Hidup, bagi banyak filsuf, tidak hanya sekadar keberlanjutan fisik atau eksistensi data. Kesadaran adalah inti dari persoalan ini. Bagi René Descartes, misalnya, kesadaran berpikir adalah inti dari keberadaan: Cogito, ergo sum—aku berpikir, maka aku ada. Tapi apakah representasi digital dapat berpikir, atau hanya memproses? Heidegger, di sisi lain, melihat kematian sebagai pengalaman yang mendefinisikan keberadaan manusia. Jika kematian bukan lagi batas akhir, apakah representasi digital kehilangan inti dari keberadaannya sebagai manusia?
Pertanyaan ini semakin dalam ketika kita berbicara dengan avatar digital yang meniru seseorang. Apakah kita sebenarnya berinteraksi dengan mereka, atau hanya dengan bayangan mereka yang dikemas dalam algoritma? Jika tidak ada kesadaran, apakah itu masih bisa disebut hidup? Atau, lebih tragis lagi, apakah keabadian digital sebenarnya tidak lebih dari ilusi, sebuah museum interaktif yang menyimpan potongan-potongan data tanpa makna baru? Identitas pun menjadi persoalan besar.
Ketika avatar digital terus "hidup" dan berinteraksi, apakah mereka masih menjadi bagian dari individu yang asli, ataukah mereka menciptakan identitas baru, terpisah dari keaslian manusia yang dulu mereka representasikan?
Di sisi lain, teknologi ini memaksa kita untuk merenungkan kembali arti kematian itu sendiri. Selama ini, kematian adalah garis akhir, sesuatu yang tak bisa dilampaui. Lalu, kalau kehadiran digital memungkinkan kita untuk terus "hidup," apa yang sebenarnya hilang dalam kematian?
Mungkin kematian bukan lagi soal keberakhiran, melainkan tentang perubahan bentuk eksistensi. Namun, apakah perubahan ini memberi kenyamanan sejati, atau justru menunda konfrontasi kita dengan makna kehilangan?
Dalam beberapa kasus, keluarga dan teman mungkin saja bisa merasa terbantu dengan keberadaan digital ini karena mereka bisa tetap terhubung. Tapi, pada saat yang sama, ada risiko menciptakan hubungan dengan sesuatu yang tidak sepenuhnya nyata, yang bisa mengaburkan proses berduka dan menerima kehilangan.
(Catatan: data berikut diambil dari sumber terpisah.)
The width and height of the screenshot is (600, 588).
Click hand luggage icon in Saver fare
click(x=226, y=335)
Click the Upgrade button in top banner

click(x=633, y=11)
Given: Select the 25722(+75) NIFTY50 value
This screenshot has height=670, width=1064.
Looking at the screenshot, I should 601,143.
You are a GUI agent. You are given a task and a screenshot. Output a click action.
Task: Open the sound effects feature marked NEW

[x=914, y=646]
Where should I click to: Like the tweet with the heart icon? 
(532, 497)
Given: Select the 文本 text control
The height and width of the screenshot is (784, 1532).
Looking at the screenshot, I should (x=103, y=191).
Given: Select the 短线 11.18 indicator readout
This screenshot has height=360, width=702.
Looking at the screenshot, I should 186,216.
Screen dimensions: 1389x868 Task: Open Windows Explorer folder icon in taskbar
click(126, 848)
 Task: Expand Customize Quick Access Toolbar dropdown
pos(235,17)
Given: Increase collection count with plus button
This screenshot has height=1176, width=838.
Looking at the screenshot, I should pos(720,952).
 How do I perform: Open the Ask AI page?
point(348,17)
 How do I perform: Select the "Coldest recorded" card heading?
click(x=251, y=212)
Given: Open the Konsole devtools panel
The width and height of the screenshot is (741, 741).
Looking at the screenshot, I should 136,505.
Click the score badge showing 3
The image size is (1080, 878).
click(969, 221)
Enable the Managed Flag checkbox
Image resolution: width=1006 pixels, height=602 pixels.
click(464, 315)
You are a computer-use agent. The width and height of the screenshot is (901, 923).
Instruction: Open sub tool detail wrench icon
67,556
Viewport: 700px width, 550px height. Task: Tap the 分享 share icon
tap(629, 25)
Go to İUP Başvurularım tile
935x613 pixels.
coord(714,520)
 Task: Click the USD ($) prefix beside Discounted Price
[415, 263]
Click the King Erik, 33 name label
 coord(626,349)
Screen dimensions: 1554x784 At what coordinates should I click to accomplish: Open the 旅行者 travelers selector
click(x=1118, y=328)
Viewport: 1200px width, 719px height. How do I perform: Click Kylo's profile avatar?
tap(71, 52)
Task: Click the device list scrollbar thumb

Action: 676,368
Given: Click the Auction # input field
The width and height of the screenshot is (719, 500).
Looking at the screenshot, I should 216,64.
Di tengah semua ini, kita dihadapkan pada pertanyaan mendasar: apa yang membuat hidup bermakna? Apakah itu terletak pada keberlanjutan eksistensi, atau pada pengalaman yang kita jalani saat ini?
Keabadian digital, dengan segala keajaiban dan tantangannya, memaksa kita untuk melihat ke dalam dan mengevaluasi kembali apa yang benar-benar penting. Barangkali, dalam pencarian kita untuk melampaui kematian, kita lupa bahwa keabadian tidak selalu tentang keberlanjutan, tetapi tentang dampak yang kita tinggalkan pada dunia dan orang-orang di sekitar kita.
Jadi, apakah kita membutuhkan keabadian? Atau, seharusnya, kita hanya membutuhkan keberanian untuk hidup penuh saat ini dan menerima akhir ketika ia datang?